We all have preferences, even as readers. But some readers’ preferences don’t confine them to a specific genre or audience. To learn more about adults who read YA, I interviewed a good friend.
Lee Anne owns a restaurant and mural painting/marketing design company. She’s fiercely creative and reads both adult and YA books. Here are my questions and her answers:
What is your favorite type of YA book to read? I don’t have a specific type, but I look for a fast paced story.
What about Adult books? What is your favorite type of Adult book? When I was a young adult, my mother introduced me to Sidney Sheldon. I read every single one of his books and loved them! Now I tend to look for an author that showcases a similar style, which led me to James Patterson and Lisa Gardner. I have broadened my selections, but when I’m not sure what to read next, I tend to head for the suspense section.
Do you have a favorite type of type character? I’m not sure I have a favorite type. But I appreciate all well crafted characters in a thoroughly developed story line regardless whether they are in a YA or Adult book.
Is that the same for both genders? Yes. Just well crafted characters.
When finishing a book, which emotion do you prefer to feel? Perplexed. I love a story that makes me ponder for several days after completion. I have read several that left me wondering: what just happened? For example, the ending to Defending Jacob will haunt you and make you contemplate the meaning of being a mother.
What are you looking for in a good book? The book has to catch my attention quickly and move at a fast pace through the story. And I love when then ending is a twist that I did not anticipate.
How much does the cover art influence your choice in books? I usually know what I am looking when I go get a book, however, if I don’t, the cover greatly influences me.
What else impacts your choice in books? Opinions of friends, best sellers, and online reviews
Do you have a lot of recommendations from friends? Yes
What are you reading now? The Fault in Our Stars by John Green
Best book that you’ve read? Several… Defending Jacob by William Landay, Gone Girl by Gillian Flynn, Hunger Games by Suzanne Collins. Just to name few.
USP – Unique Selling Point
At the Carolina’s SCBWI conference in September of last year, I was introduced to the concept of a unique selling point.

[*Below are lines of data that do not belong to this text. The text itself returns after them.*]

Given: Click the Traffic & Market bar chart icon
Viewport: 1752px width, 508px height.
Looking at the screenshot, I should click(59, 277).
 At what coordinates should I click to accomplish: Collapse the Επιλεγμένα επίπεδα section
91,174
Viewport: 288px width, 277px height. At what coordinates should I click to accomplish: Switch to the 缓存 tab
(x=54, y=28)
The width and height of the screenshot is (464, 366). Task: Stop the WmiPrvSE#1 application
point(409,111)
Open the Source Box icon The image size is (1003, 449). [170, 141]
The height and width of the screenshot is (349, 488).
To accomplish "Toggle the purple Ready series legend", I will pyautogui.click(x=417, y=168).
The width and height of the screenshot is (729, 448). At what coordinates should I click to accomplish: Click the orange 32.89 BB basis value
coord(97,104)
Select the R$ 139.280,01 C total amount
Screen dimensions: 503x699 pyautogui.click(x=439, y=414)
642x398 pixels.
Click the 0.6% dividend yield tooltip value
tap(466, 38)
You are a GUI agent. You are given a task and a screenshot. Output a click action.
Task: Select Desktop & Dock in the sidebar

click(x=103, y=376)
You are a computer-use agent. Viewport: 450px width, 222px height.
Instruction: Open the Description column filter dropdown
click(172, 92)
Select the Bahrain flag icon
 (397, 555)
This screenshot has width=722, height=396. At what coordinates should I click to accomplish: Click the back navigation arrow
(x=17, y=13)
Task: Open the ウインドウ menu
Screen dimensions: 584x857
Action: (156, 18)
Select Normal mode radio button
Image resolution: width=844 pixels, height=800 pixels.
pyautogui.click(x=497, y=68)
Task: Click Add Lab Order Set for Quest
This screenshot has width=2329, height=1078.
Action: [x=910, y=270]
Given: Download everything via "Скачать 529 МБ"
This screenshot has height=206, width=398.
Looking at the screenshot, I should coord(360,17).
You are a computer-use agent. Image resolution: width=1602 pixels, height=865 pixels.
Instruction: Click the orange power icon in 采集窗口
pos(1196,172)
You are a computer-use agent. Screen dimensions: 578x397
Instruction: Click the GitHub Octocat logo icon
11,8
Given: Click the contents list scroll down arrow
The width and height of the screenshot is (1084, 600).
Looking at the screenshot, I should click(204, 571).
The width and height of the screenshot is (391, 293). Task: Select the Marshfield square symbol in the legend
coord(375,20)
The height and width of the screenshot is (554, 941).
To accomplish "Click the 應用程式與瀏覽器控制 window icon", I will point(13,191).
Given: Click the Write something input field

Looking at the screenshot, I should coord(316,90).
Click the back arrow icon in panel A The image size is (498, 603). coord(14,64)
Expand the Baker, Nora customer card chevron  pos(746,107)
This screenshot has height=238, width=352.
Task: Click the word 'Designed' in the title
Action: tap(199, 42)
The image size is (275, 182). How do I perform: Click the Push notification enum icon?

The phrase unique selling point and its acronym are not new. Marketing has used USP’s (also called unique selling promotions) for years to describe that special something a product offers that sets it apart from the rest.
But the conference put that unique aspect in perspective. Readers want a new experience with a twist just like other consumers. A marketable concept will certainly help catch the interest of an agent or a reader. And beyond a great cover, book blurbs are designed to lure the reader by hinting at the USP.
So I thought about a few best-selling books and tried to identify their USP’s:
a dystopian story about people being divided into groups based on their strongest characteristics
a contemporary story about a teenage boy who suffers a loss that teaches him about surviving the labyrinth of life
a dystopian story where children are selected for a battle to the death to pay tribute to a past war and force allegiance to the government
a colossal, post-apocalyptic story of good versus evil
a fantasy story about a young wizard who must risk everything to save both the human world and his magical world from evil
See any you recognize? Can you think of other USP’s that are easily recognized?
As a writer, the beginning of a story creates an enormous amount of excitement. Ideas spring forth and test the dexterity of my fingers as I attempt to record the words before they pass. New characters enter my life and invite me to go on a journey with them. Beginnings are magical.
So for this blog, I thought I’d share the beginning of one of my WIP’s. (Work in progress)
A Seren’s Heart
Fear belongs only to those who value life. I don’t fear anything. And except for my magic, I don’t value anything either.
I trudge slowly up the long, bricked steps, pacing myself to walk straight into the building and into class before the tardy bell rings. It’s become habit to limit my time around the humans and I have it down to a perfect science. There’s but so much of their smell, their sound, and their existence that I can handle. Avoiding them has become my routine and ignoring me has become theirs, even though, until lately, they’ve had little choice.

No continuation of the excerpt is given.